The news comes on the heels of an investigation around how Russia used targeted Facebook ads to meddle in the U.S. Presidential Election and create public discord in the months that preceded it. (Just this week, Facebook revealed that the ads were shown to approximately 10 million people.)

TechCrunch reports that Facebook is hiring the staffers to be more proactive when it comes to ensuring brand safety. This includes helping assess not only the contents of the ads at “face value,” but also taking a closer look at the full context of the media buy, AKA which parties the advertiser is targeting. No doubt there are certain patterns of deceptive buys that will emerge and allow human moderators to reject more of these ads before they’re pushed out into the ecosystem.

We can expect to see an expansion of Facebook’s current policy regarding such ads, which today bans “shocking content, direct threats, and the promotion of the sale or use of weapons,” to disallow ads that include “subtle expressions of violence.”

New verification steps will also be added. USA Today reports that advertisers will be required to present “more thorough documentation” as well as confirm the business or organization they represent before they can purchase any ads.

Brand safety has become a major concern for advertisers who have benefitted from the scale and targeting that major platforms like Facebook and Google provide. Automated (programmatic) buying makes it easy for marketers to reach relevant audiences quickly and efficiently, but as the ease of the actual media buy increases, the risk does as well—despite technologies used to weed out inappropriate content.

A recent study from the CMO Council found that more than 70 percent of CMOs are “feeling pressure” from brand safety issues and 37 percent have pulled content due to brand safety issues.

In March, more than 250 brands pulled their ads from Google’s YouTube platform amid concerns that their content was appear in-stream alongside extremist videos and other inappropriate content. Media agencies have responded by partnering with companies like OpenSlate, a data company that helps buyers verify their content placements. Google responded by hiring an army of its own staffers.

Other platforms, like dailymotion, have made moves to stop monetizing user-generated content altogether, instead prioritizing content from trusted partners.

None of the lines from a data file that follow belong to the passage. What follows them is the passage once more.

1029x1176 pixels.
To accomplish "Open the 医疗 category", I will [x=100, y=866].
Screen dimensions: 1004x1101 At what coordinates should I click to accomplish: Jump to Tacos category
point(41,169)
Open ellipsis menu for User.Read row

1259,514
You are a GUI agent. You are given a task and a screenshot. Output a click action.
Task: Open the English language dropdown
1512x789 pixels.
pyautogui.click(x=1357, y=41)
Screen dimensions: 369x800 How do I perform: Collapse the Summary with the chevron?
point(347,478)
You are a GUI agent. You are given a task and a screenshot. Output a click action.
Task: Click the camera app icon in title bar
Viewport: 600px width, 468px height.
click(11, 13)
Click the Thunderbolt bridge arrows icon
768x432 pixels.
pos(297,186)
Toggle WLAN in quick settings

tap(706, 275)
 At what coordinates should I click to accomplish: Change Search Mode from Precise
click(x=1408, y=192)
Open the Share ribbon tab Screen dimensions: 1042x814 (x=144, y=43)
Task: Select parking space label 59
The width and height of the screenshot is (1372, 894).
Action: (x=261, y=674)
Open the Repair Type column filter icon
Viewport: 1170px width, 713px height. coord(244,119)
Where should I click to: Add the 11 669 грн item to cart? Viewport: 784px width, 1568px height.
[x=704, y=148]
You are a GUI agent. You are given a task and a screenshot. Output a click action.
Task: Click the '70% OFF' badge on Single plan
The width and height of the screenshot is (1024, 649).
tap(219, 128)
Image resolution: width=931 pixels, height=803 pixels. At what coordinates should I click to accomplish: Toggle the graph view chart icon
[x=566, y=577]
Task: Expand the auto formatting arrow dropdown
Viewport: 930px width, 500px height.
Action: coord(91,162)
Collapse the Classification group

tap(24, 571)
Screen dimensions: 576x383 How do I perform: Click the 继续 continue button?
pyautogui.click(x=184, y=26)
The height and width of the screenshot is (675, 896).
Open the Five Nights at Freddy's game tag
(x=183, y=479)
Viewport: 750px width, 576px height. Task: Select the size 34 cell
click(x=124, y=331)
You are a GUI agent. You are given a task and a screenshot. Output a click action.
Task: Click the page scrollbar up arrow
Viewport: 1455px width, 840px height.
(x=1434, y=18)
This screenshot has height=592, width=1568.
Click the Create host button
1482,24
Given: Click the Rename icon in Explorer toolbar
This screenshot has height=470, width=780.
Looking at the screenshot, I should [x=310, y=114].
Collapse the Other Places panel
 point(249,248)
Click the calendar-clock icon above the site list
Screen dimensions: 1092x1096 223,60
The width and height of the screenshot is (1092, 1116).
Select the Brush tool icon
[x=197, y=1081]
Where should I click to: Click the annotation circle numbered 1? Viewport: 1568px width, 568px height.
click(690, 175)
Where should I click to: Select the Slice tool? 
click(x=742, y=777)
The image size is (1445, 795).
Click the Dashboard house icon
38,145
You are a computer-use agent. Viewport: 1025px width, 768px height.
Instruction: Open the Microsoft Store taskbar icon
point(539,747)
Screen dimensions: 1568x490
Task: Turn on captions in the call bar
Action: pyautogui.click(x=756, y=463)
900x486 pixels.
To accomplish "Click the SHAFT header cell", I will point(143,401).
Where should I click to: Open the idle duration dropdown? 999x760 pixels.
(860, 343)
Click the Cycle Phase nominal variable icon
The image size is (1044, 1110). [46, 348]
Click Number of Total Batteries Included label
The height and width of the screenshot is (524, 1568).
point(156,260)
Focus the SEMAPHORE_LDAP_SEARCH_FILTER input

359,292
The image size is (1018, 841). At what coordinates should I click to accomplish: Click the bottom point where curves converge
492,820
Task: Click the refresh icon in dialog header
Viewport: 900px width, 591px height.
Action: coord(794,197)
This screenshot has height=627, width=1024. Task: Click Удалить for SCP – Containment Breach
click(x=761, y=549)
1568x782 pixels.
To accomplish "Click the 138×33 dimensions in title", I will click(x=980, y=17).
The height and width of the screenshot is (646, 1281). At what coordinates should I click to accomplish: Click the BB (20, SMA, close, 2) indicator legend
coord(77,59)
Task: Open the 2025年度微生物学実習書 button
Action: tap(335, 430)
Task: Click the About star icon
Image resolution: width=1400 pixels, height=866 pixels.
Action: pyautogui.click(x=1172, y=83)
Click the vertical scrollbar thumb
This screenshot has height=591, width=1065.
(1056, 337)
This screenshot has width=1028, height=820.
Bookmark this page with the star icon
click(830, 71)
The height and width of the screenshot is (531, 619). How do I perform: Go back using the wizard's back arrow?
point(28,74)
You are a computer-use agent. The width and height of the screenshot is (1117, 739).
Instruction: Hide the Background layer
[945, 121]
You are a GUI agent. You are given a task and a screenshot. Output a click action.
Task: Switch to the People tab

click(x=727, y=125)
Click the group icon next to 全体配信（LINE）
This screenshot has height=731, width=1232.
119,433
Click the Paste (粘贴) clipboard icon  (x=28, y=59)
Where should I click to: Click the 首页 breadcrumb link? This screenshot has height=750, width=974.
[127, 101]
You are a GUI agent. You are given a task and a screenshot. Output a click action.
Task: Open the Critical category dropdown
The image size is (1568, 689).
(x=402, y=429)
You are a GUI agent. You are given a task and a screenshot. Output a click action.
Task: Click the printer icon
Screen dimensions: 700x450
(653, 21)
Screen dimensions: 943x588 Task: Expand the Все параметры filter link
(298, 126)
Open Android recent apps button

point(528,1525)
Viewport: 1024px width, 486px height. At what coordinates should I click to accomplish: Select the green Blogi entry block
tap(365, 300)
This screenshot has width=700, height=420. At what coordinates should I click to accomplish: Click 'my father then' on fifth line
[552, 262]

The trend across all of these efforts: a human presence. While automation is great for buying targeted media efficiently, machine learning has not proven to be a panacea for brand safety issues across the major platforms. As a result, advertisers and platforms alike are relying on a combination of man and machine to ensure that automation efforts are deployed successfully, and that ad partners are vetted by trained human moderators where and when it makes sense.